June 24, 2026·10 min readCompliance & Penalties

For 2026 NYC facade projects, a FISP amended report is the filing that tells DOB previously reported Unsafe facade conditions have been corrected. The practical issue for boards is timing: repairs, QEWI inspection, DOB NOW submission, owner consent, and sidewalk shed closeout all need to line up before the project can truly move toward completion.

Updated for 2026 FISP and DOB NOW: Safety workflow context. This guide separates official DOB filing rules from practical board coordination steps so managers can track amended reports without treating this as legal or engineering advice.

Owners of buildings higher than six stories must have exterior walls and appurtenances inspected every five years and file a technical facade report with the Department of Buildings through DOB NOW: Safety [1]. When an Unsafe report triggers repairs, sidewalk sheds, and contractor work, the amended report becomes the bridge between construction completion and the compliance record.

This guide explains when an amended FISP report is needed, who files it, what boards should request before signing off on repairs, and how the filing connects to sidewalk shed removal planning.

What is a FISP amended report in NYC?

A FISP amended report is a QEWI-filed report that certifies previously reported Unsafe facade conditions have been corrected and that no unsafe conditions remain. DOB's 1 RCNY 103-04 defines an amended report as the filing used after unsafe conditions have been repaired [2].

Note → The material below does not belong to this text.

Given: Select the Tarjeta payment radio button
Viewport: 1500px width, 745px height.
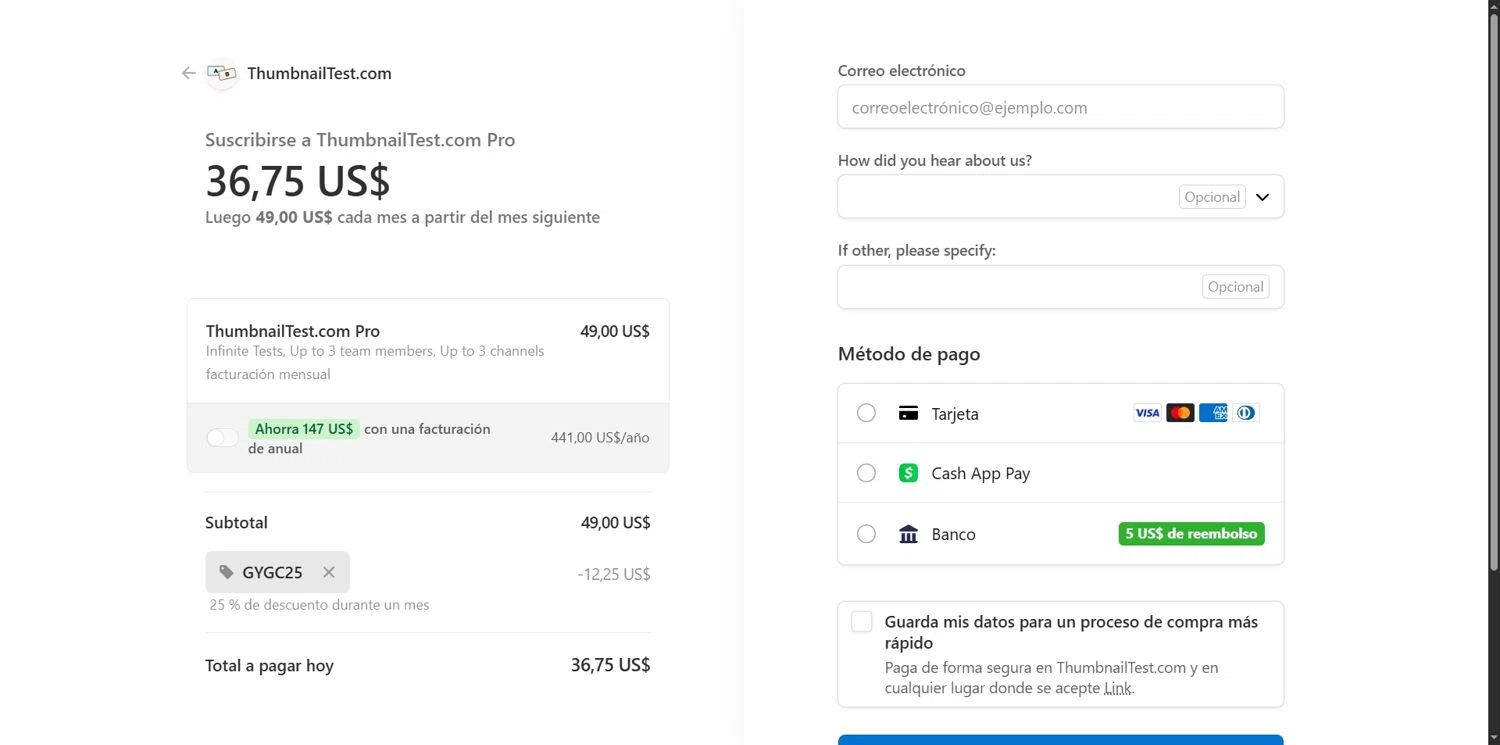Looking at the screenshot, I should pyautogui.click(x=866, y=413).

FISP definition: The Facade Inspection Safety Program, or FISP, is New York City's required exterior wall inspection program for buildings higher than six stories. It is also commonly called Local Law 11.

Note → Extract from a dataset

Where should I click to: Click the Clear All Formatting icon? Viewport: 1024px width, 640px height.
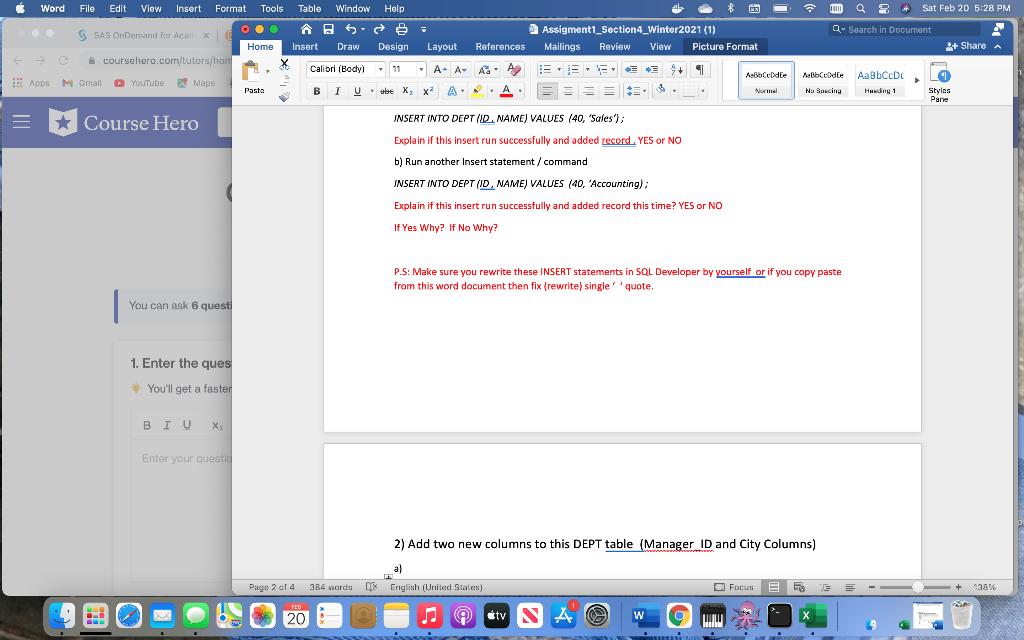(x=514, y=69)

QEWI definition: A Qualified Exterior Wall Inspector, or QEWI, is a New York State registered architect or professional engineer approved by DOB to perform FISP critical examinations and file facade reports.

DOB NOW: Safety definition: DOB NOW: Safety is the Department of Buildings portal used for facade compliance filings, unsafe condition reports, payments, document uploads, status tracking, and related facade requests [1].

Many boards focus on the day the contractor says the repair work is finished. DOB compliance does not end there. The QEWI must inspect the completed repair work, confirm the condition classification, prepare the amended filing, and submit it through the DOB system.

When does an owner need to file an amended FISP report?

An owner needs an amended FISP report after Unsafe facade conditions are corrected. DOB says property owners must repair unsafe conditions within 90 days of filing the technical report, and after all unsafe conditions are corrected, owners must file an amended report within two weeks [1].

The same timing appears in DOB NOW: Safety guidance for QEWIs: unsafe conditions must be repaired within 90 days of filing the technical report, and once repairs are completed, owners must file an amended report within 14 days [3].

For boards, the key is not just the deadline. The key is proof. If the contractor says repairs are complete but the QEWI has not inspected, documented, and filed the amendment, the building may still have an open compliance step.

Who files the amended report and who must approve it?

The QEWI files the amended FISP report in DOB NOW: Safety. DOB's filing instructions state that FISP reports must be submitted by a Qualified Exterior Wall Inspector through DOB NOW: Safety, and building owners must open a Department eFiling account to give consent to the QEWI's reports [4].

That means three roles need to coordinate:

  1. The contractor completes the repair work and provides closeout documentation.
  2. The QEWI verifies the completed repair work and prepares the amended report.
  3. The owner or authorized owner representative gives required consent in the DOB system.

A managing agent can help gather documents and chase status, but the board should know who is responsible for each step. A missed owner consent step can delay acceptance even after the QEWI has done the technical work.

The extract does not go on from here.